The widely watched manufacturing sector also saw employment gains adding 14,000 jobs in November.

As always with the employment report, we like to dig further into the data where we saw that the average work week declined by 0.1 hours to 34.4 hours worked and average hourly earnings rose by 0.6% or $0.18 to $32.82. Wages are up 5.1% versus one year ago.

October payrolls were revised upward by 23,000, but September payrolls were revised lower by 46,000 according to the U.S. Bureau of Labor Statistics.

Our neighbors to the north in Canada saw employment increase by 10,100 jobs in November, above pre-report expectations for an increase of 5,000 jobs. 

The unemployment rate fell by 0.1% to 5.1% last month. Expectations were for a 0.1% increase to 5.3%.

Outside of the employment reports last week, the market saw better than expected readings in third-quarter GDP estimates (+2.9%), Personal Income for October (+0.7%), and Initial Jobless Claims (+225,000).

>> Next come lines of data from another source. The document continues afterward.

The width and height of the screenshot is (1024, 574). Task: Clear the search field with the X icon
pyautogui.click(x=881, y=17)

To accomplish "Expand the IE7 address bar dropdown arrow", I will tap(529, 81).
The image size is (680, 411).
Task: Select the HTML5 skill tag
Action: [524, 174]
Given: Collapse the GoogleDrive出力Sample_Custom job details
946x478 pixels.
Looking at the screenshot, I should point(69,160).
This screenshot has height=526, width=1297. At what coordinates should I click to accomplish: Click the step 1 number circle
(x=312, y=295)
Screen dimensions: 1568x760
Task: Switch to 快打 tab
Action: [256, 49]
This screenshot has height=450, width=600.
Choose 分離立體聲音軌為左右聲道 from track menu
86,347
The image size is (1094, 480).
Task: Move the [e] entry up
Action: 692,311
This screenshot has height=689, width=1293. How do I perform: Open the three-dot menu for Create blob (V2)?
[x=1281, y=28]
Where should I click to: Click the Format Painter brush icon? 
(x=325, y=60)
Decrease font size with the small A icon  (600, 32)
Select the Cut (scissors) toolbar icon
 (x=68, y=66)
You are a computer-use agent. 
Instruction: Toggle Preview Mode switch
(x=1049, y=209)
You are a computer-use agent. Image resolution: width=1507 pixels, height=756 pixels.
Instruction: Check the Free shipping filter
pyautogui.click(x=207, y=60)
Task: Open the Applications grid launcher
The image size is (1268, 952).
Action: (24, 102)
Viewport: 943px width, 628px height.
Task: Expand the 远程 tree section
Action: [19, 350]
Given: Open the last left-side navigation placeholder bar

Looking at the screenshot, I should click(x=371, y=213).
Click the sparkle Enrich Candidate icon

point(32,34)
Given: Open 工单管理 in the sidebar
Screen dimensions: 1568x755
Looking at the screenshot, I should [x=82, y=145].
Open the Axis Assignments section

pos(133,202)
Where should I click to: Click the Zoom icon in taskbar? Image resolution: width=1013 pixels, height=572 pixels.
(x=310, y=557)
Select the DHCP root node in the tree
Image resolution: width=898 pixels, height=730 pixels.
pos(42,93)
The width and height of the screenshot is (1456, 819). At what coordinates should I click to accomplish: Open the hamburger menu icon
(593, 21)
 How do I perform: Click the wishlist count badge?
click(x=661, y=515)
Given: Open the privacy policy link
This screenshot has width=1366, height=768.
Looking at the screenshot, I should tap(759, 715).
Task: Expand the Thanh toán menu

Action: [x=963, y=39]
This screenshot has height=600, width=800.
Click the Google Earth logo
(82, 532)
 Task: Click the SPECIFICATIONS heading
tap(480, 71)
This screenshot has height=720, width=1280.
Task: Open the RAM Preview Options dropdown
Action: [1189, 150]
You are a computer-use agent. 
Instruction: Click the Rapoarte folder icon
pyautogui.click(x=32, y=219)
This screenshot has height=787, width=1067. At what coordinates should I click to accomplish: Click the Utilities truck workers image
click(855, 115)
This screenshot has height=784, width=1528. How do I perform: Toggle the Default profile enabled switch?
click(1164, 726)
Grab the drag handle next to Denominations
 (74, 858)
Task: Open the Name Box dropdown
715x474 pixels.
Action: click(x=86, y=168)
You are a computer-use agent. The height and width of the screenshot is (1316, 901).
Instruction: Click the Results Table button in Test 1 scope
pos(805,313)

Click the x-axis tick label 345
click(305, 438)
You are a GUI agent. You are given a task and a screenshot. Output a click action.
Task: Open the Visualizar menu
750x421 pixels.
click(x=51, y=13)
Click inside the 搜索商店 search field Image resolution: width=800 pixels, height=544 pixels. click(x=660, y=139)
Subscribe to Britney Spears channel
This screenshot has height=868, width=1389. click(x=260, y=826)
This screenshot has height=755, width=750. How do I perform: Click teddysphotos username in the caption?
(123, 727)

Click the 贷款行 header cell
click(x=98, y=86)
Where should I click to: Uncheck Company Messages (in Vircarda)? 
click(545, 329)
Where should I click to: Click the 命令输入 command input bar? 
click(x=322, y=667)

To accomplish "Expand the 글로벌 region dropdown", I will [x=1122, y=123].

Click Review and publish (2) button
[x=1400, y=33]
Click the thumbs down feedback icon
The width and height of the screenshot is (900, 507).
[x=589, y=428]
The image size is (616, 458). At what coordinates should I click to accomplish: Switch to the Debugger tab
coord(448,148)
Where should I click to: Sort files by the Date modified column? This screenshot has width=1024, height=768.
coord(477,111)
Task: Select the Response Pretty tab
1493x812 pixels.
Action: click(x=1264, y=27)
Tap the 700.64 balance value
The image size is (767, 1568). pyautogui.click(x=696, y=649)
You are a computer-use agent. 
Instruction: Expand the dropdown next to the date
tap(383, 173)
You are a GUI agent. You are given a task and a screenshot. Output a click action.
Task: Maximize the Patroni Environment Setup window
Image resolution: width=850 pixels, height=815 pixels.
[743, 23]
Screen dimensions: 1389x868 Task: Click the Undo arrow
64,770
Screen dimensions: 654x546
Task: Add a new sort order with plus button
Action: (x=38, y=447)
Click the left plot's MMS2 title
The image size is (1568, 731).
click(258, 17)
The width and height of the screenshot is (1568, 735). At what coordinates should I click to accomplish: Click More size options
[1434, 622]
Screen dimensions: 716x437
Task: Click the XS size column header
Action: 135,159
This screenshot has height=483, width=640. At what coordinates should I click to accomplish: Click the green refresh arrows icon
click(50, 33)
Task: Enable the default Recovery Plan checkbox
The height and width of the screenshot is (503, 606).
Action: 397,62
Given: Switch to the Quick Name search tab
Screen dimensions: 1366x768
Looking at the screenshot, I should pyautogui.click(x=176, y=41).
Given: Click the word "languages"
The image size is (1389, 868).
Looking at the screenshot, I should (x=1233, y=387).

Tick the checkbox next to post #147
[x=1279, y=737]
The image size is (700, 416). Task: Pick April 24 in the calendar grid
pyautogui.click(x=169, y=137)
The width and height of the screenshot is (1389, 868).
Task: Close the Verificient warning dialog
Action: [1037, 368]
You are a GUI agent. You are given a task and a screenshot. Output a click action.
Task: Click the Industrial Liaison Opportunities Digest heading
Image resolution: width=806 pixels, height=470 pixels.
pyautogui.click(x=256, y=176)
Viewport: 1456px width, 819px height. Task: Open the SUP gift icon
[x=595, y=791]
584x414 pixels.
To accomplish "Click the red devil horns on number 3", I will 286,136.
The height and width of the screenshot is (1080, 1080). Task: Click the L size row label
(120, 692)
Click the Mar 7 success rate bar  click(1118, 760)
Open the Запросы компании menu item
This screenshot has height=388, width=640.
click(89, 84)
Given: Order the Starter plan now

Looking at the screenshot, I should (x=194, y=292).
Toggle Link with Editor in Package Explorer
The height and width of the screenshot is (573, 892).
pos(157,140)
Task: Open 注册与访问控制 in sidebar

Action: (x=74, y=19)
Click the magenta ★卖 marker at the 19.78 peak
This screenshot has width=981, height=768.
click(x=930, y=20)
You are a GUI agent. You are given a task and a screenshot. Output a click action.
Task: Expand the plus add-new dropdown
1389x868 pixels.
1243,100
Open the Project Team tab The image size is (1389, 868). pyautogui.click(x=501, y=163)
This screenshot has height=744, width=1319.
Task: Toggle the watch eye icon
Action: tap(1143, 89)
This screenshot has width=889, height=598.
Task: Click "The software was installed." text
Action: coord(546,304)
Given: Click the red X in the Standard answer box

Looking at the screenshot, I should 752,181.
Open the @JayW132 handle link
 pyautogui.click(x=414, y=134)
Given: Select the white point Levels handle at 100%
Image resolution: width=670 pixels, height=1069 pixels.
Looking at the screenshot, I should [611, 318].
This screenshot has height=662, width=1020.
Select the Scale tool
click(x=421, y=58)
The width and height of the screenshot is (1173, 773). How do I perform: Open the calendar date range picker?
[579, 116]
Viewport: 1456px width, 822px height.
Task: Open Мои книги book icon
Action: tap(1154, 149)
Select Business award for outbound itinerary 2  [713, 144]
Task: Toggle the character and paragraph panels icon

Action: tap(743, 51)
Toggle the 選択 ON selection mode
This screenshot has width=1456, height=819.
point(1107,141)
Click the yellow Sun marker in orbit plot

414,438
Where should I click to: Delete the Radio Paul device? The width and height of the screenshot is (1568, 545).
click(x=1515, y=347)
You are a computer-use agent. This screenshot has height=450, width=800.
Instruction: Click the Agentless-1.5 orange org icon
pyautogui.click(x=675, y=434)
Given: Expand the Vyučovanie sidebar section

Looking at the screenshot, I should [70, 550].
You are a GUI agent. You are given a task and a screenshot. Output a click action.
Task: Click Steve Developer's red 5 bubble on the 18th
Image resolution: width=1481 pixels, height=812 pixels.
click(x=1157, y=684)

This was offset by weaker than expected Challenger Job Cuts for November (76,835), the ISM Manufacturing PMI for November (49.0), and Chicago PMI for November (37.2).

November’s employment data will likely keep the Federal Reserve hawkish and continue raising interest rates in order to tighten monetary conditions to help fight inflation.

Market reaction following the jobs report had stock index futures moving lower and bond yields moving higher, especially at the middle and longer end of the yield curve.

We also saw the U.S. dollar index rally, while precious metal prices moved lower.


Looking at the daily chart for the December 2022 E-mini S&P 500 futures (ESZ22), we notice prices have found some selling interest after a recent move above the 200-day moving average (red).

The market is currently testing the 10-day moving average (white), which is currently just above the 4000.00 level.

The 14-day RSI has started to turn down, but still remains relatively strong with a current reading of 61.40.

Near-term chart support is seen near the 3950.00 price level, with more significant support found at the November 17 low at 3912.50.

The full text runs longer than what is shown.